La Encíclica, publicada hoy, 7 de julio del 2009, consta de una introducción, seis capítulos y una conclusión y está fechada el 29 de junio de 2009, solemnidad de San Pedro y San Pablo.

"En la Introducción -explica la síntesis- el Papa recuerda que la caridad es "la vía maestra de la doctrina social de la Iglesia". Por otra parte, dado el "riesgo de ser mal entendida o excluida de la ética vivida" advierte de que "un cristianismo de caridad sin verdad se puede confundir fácilmente con una reserva de buenos sentimientos, provechosos para la convivencia social, pero marginales".

"El desarrollo (...) necesita esta verdad", escribe Benedicto XVI y analiza "dos criterios orientadores de la acción moral: la justicia y el bien común. (...) Todo cristiano está llamado a esta caridad, según su vocación y sus posibilidades de incidir en la polis. Èsta es la vía institucional del vivir social".

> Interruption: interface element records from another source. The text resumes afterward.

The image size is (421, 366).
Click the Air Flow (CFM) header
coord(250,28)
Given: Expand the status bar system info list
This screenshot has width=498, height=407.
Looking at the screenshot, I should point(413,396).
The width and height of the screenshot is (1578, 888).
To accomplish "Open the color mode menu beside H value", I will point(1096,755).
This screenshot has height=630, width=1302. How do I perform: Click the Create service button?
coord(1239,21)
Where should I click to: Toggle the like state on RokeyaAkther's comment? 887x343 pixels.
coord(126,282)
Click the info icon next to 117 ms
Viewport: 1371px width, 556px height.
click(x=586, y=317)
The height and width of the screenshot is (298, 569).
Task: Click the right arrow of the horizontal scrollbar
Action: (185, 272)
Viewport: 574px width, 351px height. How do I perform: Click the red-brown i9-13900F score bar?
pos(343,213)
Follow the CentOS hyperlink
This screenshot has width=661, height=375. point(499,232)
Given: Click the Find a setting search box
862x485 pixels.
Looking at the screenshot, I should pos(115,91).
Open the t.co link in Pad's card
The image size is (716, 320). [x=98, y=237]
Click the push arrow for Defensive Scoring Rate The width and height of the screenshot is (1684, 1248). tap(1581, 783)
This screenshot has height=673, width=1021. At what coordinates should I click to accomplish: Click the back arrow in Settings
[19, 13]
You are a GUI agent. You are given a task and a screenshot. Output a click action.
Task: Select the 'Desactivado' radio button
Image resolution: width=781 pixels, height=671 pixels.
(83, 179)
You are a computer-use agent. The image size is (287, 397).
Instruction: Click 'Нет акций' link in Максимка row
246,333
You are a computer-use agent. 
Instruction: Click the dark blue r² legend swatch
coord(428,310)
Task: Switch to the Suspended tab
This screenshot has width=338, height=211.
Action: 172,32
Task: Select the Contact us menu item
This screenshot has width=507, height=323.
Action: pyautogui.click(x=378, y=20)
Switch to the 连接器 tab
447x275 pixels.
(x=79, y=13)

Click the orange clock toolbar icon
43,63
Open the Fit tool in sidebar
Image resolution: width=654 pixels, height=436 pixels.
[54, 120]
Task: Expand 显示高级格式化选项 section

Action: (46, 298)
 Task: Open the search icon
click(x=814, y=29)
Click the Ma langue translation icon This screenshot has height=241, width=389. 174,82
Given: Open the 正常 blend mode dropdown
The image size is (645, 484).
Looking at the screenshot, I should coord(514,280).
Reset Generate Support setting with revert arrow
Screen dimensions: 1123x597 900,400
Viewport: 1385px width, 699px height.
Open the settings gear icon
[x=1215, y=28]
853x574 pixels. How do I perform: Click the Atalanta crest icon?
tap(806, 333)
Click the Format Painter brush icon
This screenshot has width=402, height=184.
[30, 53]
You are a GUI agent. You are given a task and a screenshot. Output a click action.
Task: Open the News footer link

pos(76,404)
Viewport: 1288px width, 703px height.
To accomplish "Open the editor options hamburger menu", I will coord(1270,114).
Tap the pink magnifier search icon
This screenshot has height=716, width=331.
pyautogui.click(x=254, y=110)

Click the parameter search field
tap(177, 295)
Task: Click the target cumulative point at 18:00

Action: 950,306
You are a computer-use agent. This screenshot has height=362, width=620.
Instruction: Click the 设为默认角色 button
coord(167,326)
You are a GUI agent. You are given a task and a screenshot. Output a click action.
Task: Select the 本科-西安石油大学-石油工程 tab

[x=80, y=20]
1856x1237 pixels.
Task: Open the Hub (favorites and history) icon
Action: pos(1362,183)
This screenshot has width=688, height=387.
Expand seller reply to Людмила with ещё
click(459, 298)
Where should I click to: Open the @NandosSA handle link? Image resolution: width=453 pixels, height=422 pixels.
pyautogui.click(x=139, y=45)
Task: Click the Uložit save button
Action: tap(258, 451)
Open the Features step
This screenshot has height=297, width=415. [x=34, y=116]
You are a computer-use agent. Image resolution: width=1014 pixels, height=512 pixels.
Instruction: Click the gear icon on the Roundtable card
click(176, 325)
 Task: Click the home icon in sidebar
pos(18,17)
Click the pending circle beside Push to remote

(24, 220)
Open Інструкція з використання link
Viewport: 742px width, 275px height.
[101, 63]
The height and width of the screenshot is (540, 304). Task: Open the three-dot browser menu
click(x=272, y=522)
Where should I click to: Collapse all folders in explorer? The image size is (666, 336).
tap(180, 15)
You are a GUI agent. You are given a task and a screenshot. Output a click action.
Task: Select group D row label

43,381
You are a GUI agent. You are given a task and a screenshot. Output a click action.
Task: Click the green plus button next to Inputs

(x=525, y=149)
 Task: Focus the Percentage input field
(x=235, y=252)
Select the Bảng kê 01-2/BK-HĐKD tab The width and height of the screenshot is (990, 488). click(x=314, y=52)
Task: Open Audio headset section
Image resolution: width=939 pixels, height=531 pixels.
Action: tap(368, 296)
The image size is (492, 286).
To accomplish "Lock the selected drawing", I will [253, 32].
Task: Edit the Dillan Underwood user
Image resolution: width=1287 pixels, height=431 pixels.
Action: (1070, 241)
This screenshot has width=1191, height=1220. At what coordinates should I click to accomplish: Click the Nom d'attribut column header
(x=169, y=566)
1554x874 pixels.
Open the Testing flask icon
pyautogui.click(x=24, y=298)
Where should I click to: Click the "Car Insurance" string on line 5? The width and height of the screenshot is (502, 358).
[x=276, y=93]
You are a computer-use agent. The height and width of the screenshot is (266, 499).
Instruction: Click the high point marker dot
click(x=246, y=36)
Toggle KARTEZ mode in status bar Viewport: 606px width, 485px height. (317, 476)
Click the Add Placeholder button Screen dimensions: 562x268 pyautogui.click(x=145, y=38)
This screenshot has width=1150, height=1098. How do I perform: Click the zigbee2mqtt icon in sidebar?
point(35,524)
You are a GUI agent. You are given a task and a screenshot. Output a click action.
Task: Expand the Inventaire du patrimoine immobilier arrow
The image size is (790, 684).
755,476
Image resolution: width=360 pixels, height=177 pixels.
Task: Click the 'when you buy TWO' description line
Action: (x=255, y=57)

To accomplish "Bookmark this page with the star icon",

El primer capítulo está dedicado al "Mensaje de la "Populorum progressio" de Pablo VI que "reafirmó la importancia imprescindible del Evangelio para la construcción de la sociedad según libertad y justicia". "La fe cristiana -escribe Benedicto XVI- se ocupa del desarrollo no apoyándose en privilegios o posiciones de poder (...) sino solo en Cristo". El pontífice evidencia que "las causas del subdesarrollo no son principalmente de orden material". Están ante todo en la voluntad, el pensamiento y todavía más "en la falta de fraternidad entre los hombres y los pueblos".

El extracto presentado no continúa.